(Collected data entries)

* * *

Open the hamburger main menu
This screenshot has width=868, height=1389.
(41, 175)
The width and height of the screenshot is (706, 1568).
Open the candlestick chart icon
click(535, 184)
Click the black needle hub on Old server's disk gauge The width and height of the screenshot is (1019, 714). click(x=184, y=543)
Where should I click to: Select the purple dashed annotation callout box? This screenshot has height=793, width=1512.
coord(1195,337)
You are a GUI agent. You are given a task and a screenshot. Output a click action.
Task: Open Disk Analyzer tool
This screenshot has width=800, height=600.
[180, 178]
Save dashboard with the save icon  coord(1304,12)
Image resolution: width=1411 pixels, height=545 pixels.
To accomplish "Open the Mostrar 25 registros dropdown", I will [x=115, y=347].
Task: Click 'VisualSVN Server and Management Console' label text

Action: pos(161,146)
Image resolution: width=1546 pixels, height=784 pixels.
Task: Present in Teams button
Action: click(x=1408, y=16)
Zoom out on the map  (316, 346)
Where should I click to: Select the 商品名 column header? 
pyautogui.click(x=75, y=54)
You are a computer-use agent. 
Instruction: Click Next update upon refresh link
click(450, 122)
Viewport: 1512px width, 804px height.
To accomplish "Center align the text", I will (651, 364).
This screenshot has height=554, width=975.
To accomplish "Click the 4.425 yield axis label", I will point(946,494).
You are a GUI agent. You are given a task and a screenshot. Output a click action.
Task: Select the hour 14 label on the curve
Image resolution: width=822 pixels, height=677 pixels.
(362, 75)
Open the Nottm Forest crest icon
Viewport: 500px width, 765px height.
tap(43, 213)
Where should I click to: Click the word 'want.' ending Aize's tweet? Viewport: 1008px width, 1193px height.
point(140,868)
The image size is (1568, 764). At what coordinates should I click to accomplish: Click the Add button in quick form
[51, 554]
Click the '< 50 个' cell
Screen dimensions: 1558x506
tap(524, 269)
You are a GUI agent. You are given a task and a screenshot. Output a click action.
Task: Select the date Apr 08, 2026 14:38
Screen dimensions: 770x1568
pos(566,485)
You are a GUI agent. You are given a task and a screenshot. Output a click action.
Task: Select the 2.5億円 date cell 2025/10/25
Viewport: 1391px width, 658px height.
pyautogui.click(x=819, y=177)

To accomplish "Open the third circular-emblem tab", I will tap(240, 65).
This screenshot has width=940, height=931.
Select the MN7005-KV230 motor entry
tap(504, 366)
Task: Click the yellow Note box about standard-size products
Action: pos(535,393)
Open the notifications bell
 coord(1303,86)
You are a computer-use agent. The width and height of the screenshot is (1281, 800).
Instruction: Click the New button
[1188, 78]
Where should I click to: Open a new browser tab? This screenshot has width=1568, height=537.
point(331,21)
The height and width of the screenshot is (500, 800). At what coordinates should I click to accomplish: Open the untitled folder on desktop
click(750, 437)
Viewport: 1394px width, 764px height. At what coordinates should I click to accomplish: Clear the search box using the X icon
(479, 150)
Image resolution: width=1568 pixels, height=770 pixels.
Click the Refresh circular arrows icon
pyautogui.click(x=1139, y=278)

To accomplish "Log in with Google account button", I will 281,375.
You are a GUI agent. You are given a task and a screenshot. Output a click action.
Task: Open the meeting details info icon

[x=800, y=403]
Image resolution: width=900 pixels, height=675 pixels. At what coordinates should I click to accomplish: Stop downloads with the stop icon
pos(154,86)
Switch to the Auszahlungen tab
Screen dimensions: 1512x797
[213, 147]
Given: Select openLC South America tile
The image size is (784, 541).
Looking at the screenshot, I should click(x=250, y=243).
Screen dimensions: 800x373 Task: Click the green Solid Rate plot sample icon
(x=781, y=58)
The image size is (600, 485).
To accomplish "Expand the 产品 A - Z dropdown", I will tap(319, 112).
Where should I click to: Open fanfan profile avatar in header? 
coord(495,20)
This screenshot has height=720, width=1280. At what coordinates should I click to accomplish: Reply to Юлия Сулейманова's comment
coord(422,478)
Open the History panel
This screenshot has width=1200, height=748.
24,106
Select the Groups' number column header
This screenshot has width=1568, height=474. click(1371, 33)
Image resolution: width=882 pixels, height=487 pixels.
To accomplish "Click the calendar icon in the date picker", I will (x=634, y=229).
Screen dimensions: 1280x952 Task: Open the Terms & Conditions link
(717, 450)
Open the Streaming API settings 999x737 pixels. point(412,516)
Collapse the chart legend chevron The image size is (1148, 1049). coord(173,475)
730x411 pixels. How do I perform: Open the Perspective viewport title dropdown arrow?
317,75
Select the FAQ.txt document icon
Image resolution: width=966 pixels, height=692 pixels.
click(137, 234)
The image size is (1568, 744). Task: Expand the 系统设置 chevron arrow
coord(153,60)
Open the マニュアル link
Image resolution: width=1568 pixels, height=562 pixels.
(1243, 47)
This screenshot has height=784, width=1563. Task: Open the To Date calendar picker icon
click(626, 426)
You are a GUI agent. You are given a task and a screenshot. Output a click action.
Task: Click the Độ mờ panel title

* * *

PROBLEM DETAILS.
From the data above, pick out each line containing "will" and copy it.

RESPONSE BELOW.
To accomplish "Open the Mostrar 25 registros dropdown", I will [x=115, y=347].
To accomplish "Center align the text", I will (651, 364).
To accomplish "Click the 4.425 yield axis label", I will point(946,494).
To accomplish "Open the third circular-emblem tab", I will tap(240, 65).
To accomplish "Log in with Google account button", I will 281,375.
To accomplish "Expand the 产品 A - Z dropdown", I will tap(319, 112).
To accomplish "Click the calendar icon in the date picker", I will (x=634, y=229).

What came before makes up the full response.